Insurance companies welcome the process of improving fire safety. Most fires are preventable. FireWise delivers fire investigation training. And they have a First Nations fire prevention training program for structures and homes.

Bob Turley was working on Manitoulin Island near Georgian Bay, Ontario, in October 2023. They were inspecting public buildings for fire safety code compliance in this longstanding First Nation community.

Polsom says fire safety standards have to be updated and modernized, and teaching programs must be delivered to First Nations communities or other remote locations to allow people to self-assess their properties on-site for fire-safe conditions and practices.

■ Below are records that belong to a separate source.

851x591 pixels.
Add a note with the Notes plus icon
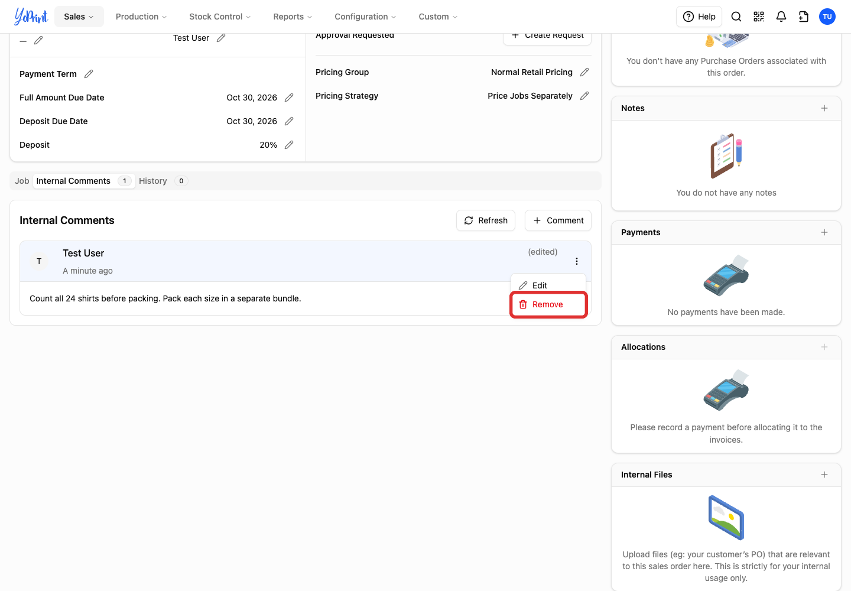click(x=824, y=108)
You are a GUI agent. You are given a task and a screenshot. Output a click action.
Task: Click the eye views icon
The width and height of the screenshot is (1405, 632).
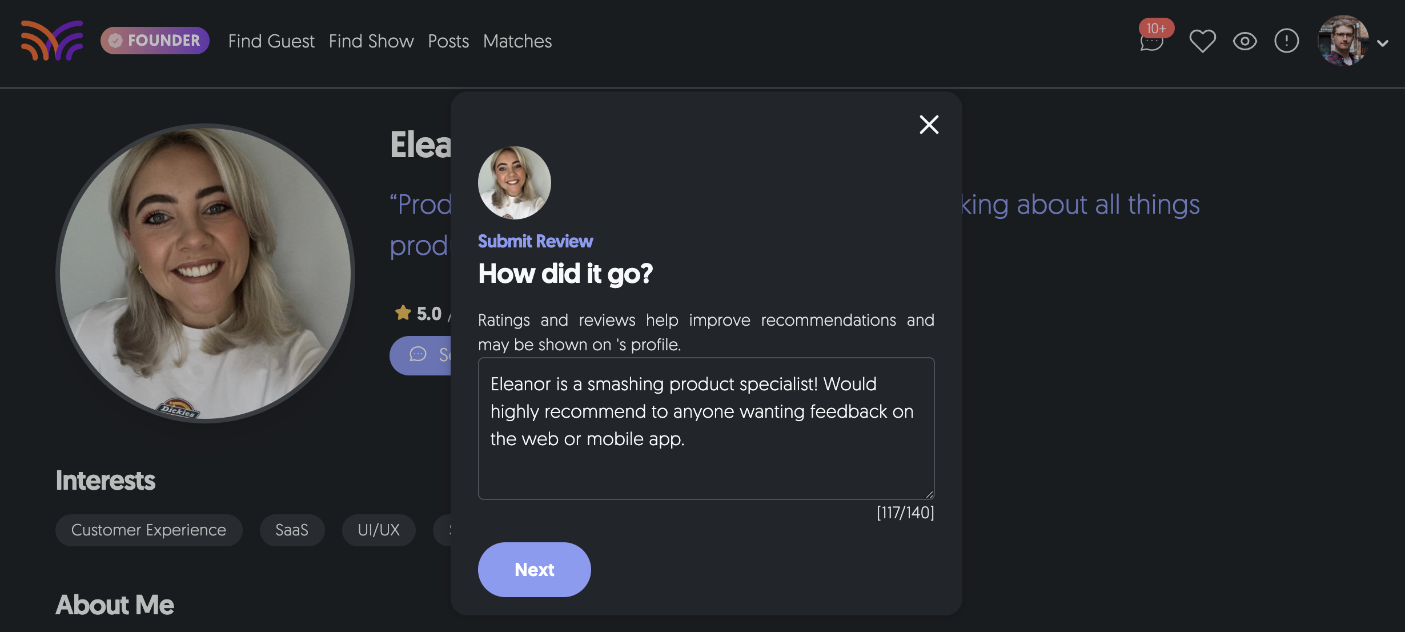tap(1245, 41)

Are the buildings maintained with open exit doors? Are there unwanted accumulations of cardboard in halls or outside buildings? Are fire extinguishers and fire detection equipment fully operational? Are building sprinkler systems fully functional? Are fire-safe practices being observed? Apartment and housing building managers learn how to look at fire safety, alarms systems, and inspections of dark corridors and the integrity of fire separations and engineered systems." 

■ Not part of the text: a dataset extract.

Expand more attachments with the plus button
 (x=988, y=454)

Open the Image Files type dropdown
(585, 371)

Self-assessment skills give community managers the insights to better protect community resources and facilities, "Our courses  are all-inclusive, interactive, and self-paced. Courses are divided into units and involve as many as 35 hours of training," says Polsom.

Communities need fire safety, and in too many cases, there are Indigenous communities in urgent need of training, "What we've done reflects the concerns about a higher incidence of fire in First Nation communities. We give the training at half price on a Canada-wide basis to First Nation communities."

It is challenging to deliver in-person classroom-type training because of their remote locations.  As the internet is introduced into more remote communities, education will improve dramatically. "Too many First Nation administrations operate without broadband internet services."

As things stand, "We did a course in Taber, Alberta, this summer, and two students came from Moncton, New Brunswick, to take the Fire Investigation Course."  Traveling long distances to get training is too costly for most communities.

In the month of June 2021, FireWise Consulting became a Benefit Corporation for Good . "Our company operates with a Triple Bottom Line: People, Planet, and Profit, where profit is measured by increased social capital."

Any First Nation trained to do fire safety self-assessments would gain social capital in the form of accessible and possibly transferable training, safety benefits, and planetary benefits, Polsom says.

"When our company delivers fire investigation training we have to burn things, for education, to provide an investigation site to students. In the near future this will be done online with virtual 360 video and virtual tours of burn sites. We teach investigation and inspection to see burn patterns, or what remains as evidence. Students learn how to conduct scientific investigations. We are doing a small part by eliminating teaching fires, and through the use of 360-videos and virtual tours, our goal is to get fire investigation completely online."  

Online training meets many of the Benefit Corporation for Good objectives concerning fire prevention and investigation.

"Bob Turley is a fire investigation expert," says Polsom. "Bob has a real passion for prevention training to a pre-emptive level, and he teaches community managers to think about fire prevention looking for internal community resources for the answers. We can 'train the trainer,' which spreads fire prevention knowledge through communities.

"Turley has a passion for teaching this ability to First Nations whose properties are too often at risk. Knowledge helps prevent fires."

FireWise Consulting was operated for 13 years by three partners, including Ernie Polsom, Bob Turley, and Glen Sanders, retired. "Ernie has served as the fire chief in several western Canadian cities.  Ernie also spent many years working for the Office of the Fire Commissioner in Alberta, where he assisted many First Nations Communities. He enjoys the pleasure of connection to First Nations by marriage and family. He is deeply concerned about fire safety and other issues in First Nations Communities in all regions of Canada."